• [TRY IT] Lines from the start of the data through the line containing "Task: View Checksum" must be given again exactly. Leave the others out.

• [PROVIDED ENTRIES]
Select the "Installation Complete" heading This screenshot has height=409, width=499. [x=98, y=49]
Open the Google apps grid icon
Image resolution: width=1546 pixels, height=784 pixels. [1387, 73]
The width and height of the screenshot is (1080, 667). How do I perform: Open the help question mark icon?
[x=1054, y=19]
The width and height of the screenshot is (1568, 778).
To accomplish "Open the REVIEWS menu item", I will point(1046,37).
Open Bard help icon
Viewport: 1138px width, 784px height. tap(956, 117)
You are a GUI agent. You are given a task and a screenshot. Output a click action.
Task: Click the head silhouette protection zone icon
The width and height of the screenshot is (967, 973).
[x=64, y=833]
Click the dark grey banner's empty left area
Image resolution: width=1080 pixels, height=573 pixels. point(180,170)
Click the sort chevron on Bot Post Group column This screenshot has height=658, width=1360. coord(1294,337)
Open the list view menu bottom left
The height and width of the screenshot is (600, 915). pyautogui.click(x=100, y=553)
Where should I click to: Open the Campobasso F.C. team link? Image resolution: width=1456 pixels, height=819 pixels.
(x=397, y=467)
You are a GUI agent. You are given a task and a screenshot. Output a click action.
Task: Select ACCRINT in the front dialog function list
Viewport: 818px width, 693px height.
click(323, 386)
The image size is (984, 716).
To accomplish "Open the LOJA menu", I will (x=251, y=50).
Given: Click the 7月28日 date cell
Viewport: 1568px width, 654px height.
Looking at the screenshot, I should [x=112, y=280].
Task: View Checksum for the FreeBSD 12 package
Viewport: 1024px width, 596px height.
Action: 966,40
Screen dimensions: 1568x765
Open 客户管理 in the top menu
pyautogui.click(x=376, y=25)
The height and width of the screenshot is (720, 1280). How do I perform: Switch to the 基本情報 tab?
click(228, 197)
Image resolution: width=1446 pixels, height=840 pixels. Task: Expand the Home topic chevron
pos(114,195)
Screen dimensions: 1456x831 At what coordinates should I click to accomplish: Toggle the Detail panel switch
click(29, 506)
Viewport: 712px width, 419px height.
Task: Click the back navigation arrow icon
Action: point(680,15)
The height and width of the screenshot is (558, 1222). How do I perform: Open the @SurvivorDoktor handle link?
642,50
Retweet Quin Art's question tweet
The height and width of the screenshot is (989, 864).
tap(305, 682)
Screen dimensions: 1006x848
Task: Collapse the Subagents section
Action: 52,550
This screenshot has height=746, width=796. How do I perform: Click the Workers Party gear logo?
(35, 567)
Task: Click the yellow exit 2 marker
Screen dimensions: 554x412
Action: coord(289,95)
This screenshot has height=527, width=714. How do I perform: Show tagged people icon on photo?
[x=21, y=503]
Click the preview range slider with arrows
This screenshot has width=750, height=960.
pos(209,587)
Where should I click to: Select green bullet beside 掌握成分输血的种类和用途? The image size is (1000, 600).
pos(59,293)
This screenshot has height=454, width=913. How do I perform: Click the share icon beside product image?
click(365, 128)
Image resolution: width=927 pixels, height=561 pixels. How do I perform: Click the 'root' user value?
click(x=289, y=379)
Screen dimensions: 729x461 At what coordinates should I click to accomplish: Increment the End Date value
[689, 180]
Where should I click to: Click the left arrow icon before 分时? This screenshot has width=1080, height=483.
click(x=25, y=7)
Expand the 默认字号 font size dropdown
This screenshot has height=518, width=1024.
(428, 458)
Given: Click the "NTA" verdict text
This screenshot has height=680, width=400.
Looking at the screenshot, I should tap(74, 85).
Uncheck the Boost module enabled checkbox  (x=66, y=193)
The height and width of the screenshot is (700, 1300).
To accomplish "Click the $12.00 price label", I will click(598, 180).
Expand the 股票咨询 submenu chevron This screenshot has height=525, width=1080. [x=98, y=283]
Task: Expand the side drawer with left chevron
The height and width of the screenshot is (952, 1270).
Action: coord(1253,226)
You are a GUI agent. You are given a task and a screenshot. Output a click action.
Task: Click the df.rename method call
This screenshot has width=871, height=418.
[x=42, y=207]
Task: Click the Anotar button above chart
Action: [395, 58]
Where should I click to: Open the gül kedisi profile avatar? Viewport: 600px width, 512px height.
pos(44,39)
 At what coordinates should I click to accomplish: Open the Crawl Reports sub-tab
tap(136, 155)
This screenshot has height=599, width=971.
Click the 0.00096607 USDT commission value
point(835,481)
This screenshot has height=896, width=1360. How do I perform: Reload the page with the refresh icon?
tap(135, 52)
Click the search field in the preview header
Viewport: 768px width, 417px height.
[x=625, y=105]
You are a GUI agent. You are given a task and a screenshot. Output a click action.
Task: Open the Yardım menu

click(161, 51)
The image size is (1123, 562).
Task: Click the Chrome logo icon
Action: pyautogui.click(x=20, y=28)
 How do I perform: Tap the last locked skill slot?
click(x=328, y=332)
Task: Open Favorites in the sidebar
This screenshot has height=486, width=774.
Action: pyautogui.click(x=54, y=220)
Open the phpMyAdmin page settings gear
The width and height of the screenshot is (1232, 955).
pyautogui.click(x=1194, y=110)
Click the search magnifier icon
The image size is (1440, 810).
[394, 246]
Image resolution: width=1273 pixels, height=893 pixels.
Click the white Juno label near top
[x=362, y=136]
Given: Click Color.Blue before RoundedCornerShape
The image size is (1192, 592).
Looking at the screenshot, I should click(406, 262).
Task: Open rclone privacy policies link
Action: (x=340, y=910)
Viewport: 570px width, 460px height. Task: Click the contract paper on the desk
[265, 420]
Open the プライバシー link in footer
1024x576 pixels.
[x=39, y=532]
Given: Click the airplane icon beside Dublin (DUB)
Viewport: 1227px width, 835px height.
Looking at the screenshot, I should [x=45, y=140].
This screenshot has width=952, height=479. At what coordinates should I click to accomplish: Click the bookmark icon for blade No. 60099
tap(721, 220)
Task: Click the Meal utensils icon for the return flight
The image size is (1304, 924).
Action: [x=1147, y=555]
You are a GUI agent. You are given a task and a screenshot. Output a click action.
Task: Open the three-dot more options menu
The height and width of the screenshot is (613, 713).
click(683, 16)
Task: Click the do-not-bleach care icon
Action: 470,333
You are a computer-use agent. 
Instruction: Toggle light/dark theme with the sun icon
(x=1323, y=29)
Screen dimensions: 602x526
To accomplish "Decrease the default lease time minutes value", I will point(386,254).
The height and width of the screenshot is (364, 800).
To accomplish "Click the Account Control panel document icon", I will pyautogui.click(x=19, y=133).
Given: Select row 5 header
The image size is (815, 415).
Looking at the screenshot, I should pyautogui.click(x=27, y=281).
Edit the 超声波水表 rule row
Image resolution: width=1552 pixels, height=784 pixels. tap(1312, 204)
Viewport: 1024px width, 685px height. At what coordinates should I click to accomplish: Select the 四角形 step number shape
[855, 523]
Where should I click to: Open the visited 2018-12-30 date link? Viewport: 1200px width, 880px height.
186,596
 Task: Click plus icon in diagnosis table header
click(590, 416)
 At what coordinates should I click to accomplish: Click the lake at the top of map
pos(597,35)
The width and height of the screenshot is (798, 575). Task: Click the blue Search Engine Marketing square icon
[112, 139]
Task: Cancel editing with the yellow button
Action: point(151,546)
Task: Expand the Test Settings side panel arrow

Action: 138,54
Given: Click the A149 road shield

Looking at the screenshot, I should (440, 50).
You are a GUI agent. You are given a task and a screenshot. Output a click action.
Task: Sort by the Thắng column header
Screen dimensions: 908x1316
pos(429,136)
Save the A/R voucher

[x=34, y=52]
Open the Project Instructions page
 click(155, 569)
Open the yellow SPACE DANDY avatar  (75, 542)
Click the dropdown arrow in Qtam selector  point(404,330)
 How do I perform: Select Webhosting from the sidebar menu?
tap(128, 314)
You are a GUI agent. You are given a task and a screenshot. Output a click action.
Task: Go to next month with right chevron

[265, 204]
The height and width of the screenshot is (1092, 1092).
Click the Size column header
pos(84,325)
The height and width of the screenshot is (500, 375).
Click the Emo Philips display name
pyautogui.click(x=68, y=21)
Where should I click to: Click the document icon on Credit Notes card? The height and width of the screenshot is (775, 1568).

• [EXPECTED OUTPUT]
Select the "Installation Complete" heading This screenshot has height=409, width=499. [x=98, y=49]
Open the Google apps grid icon
Image resolution: width=1546 pixels, height=784 pixels. [1387, 73]
The width and height of the screenshot is (1080, 667). How do I perform: Open the help question mark icon?
[x=1054, y=19]
The width and height of the screenshot is (1568, 778).
To accomplish "Open the REVIEWS menu item", I will point(1046,37).
Open Bard help icon
Viewport: 1138px width, 784px height. tap(956, 117)
You are a GUI agent. You are given a task and a screenshot. Output a click action.
Task: Click the head silhouette protection zone icon
The width and height of the screenshot is (967, 973).
[x=64, y=833]
Click the dark grey banner's empty left area
Image resolution: width=1080 pixels, height=573 pixels. point(180,170)
Click the sort chevron on Bot Post Group column This screenshot has height=658, width=1360. coord(1294,337)
Open the list view menu bottom left
The height and width of the screenshot is (600, 915). pyautogui.click(x=100, y=553)
Where should I click to: Open the Campobasso F.C. team link? Image resolution: width=1456 pixels, height=819 pixels.
(x=397, y=467)
You are a GUI agent. You are given a task and a screenshot. Output a click action.
Task: Select ACCRINT in the front dialog function list
Viewport: 818px width, 693px height.
click(323, 386)
The image size is (984, 716).
To accomplish "Open the LOJA menu", I will (x=251, y=50).
Given: Click the 7月28日 date cell
Viewport: 1568px width, 654px height.
Looking at the screenshot, I should [x=112, y=280].
Task: View Checksum for the FreeBSD 12 package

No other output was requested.